Pixel coordinate grounding data:
========================

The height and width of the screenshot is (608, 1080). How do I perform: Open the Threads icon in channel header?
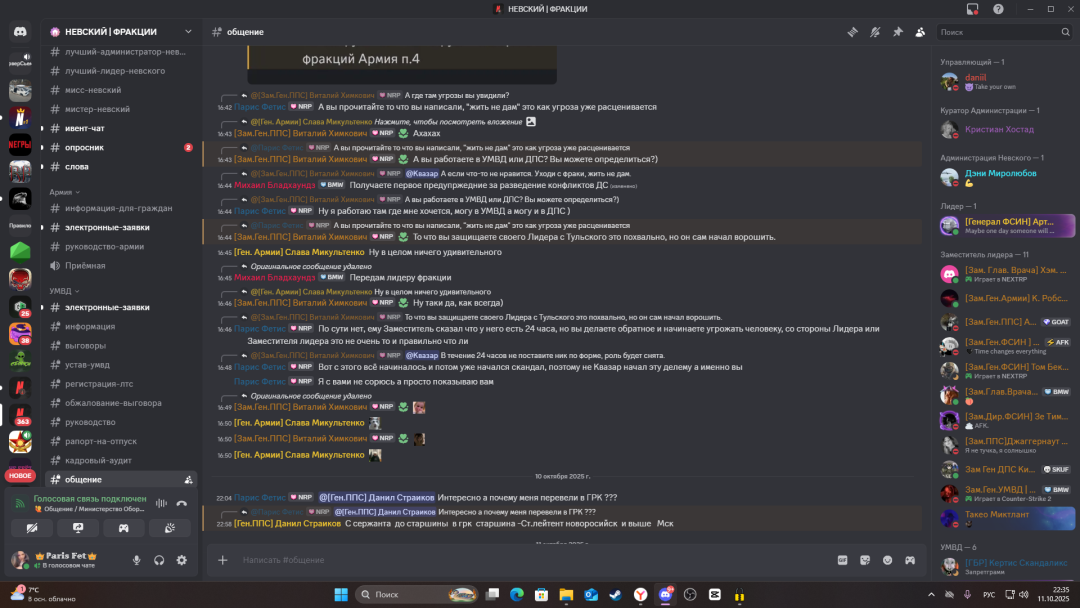852,32
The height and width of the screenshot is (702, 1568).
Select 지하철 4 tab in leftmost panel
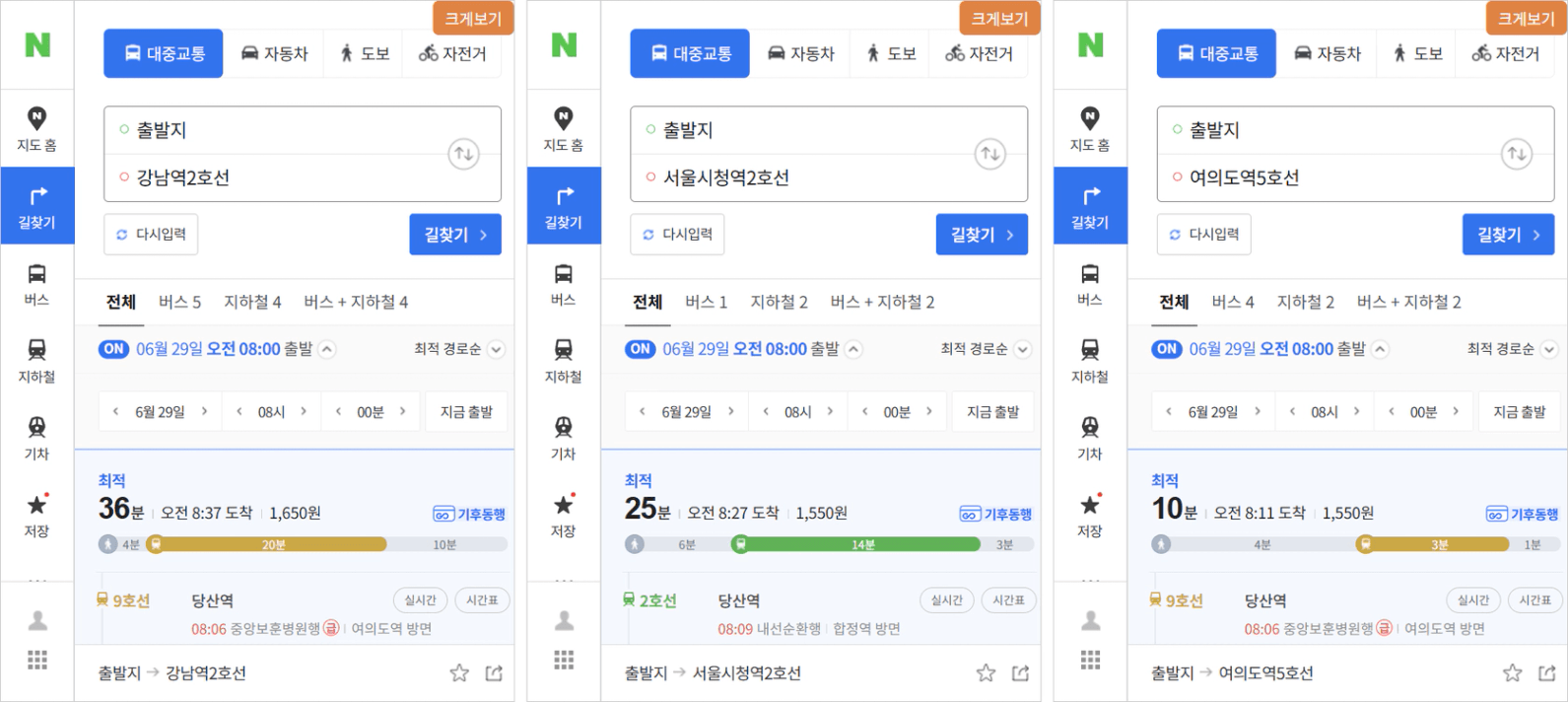pos(252,302)
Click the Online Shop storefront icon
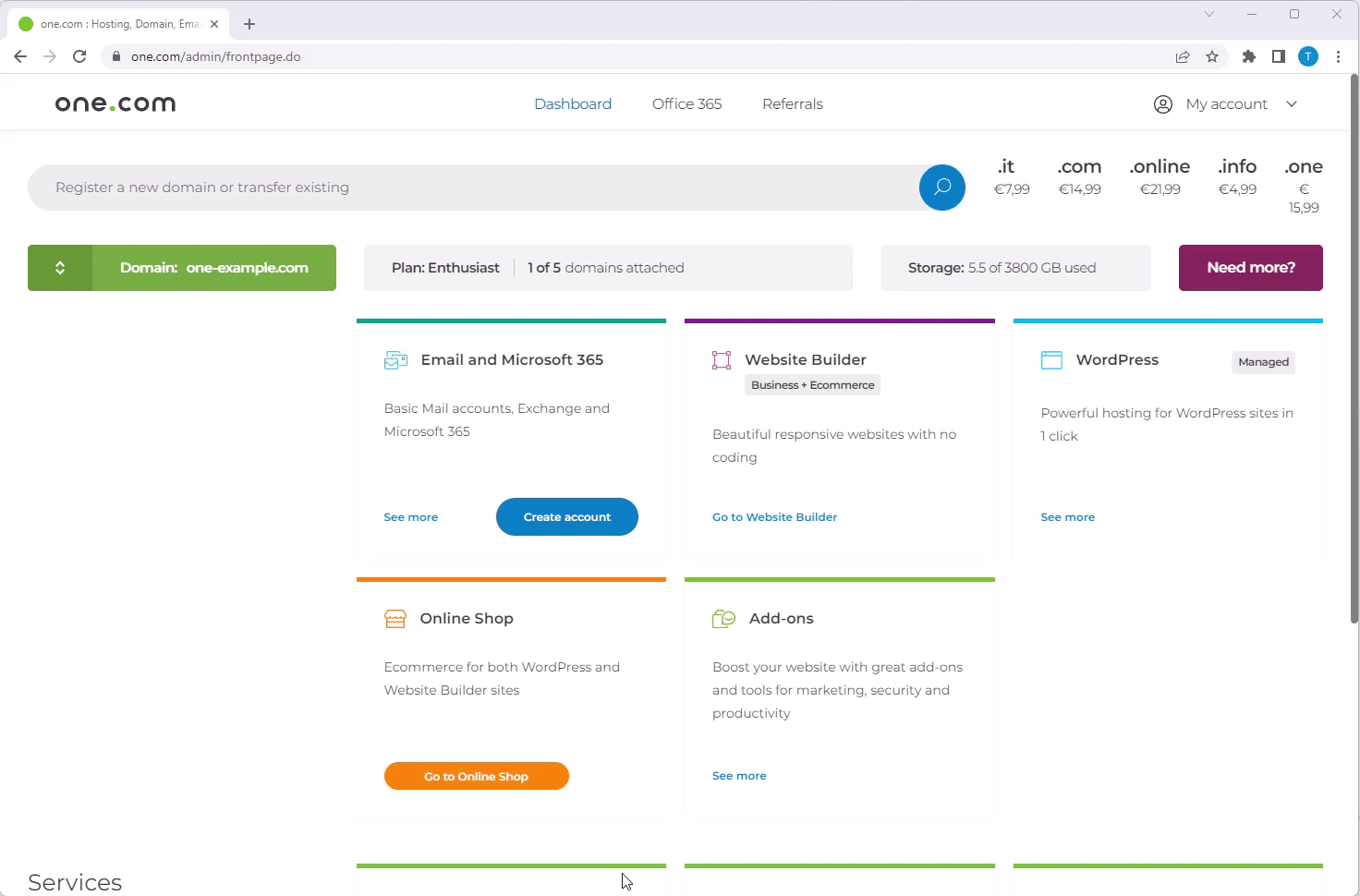 395,619
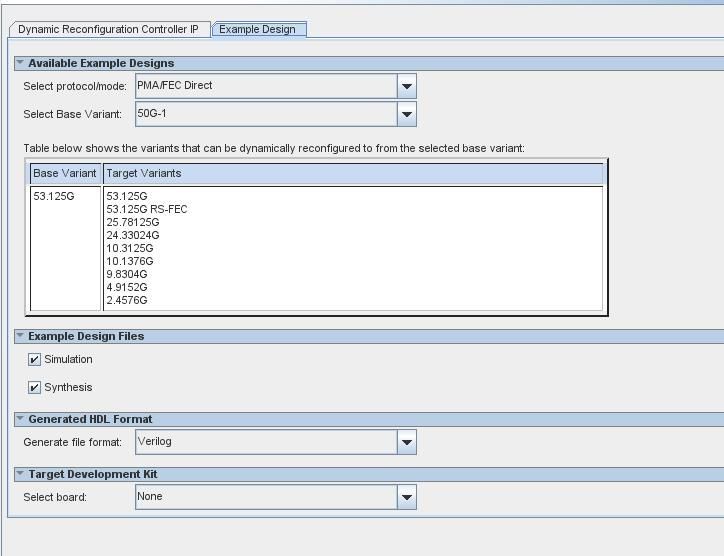Collapse the Example Design Files section
This screenshot has height=556, width=724.
tap(20, 336)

========================

Problem description — Exactly repeat only the lines from the one with "Select 지하철 4 tab in leftmost panel" to the closing line above, both included, and omit every picture.

Solution for this task —
Select 지하철 4 tab in leftmost panel
pos(252,302)
Click the Online Shop storefront icon
 395,619
Collapse the Example Design Files section
This screenshot has height=556, width=724.
tap(20, 336)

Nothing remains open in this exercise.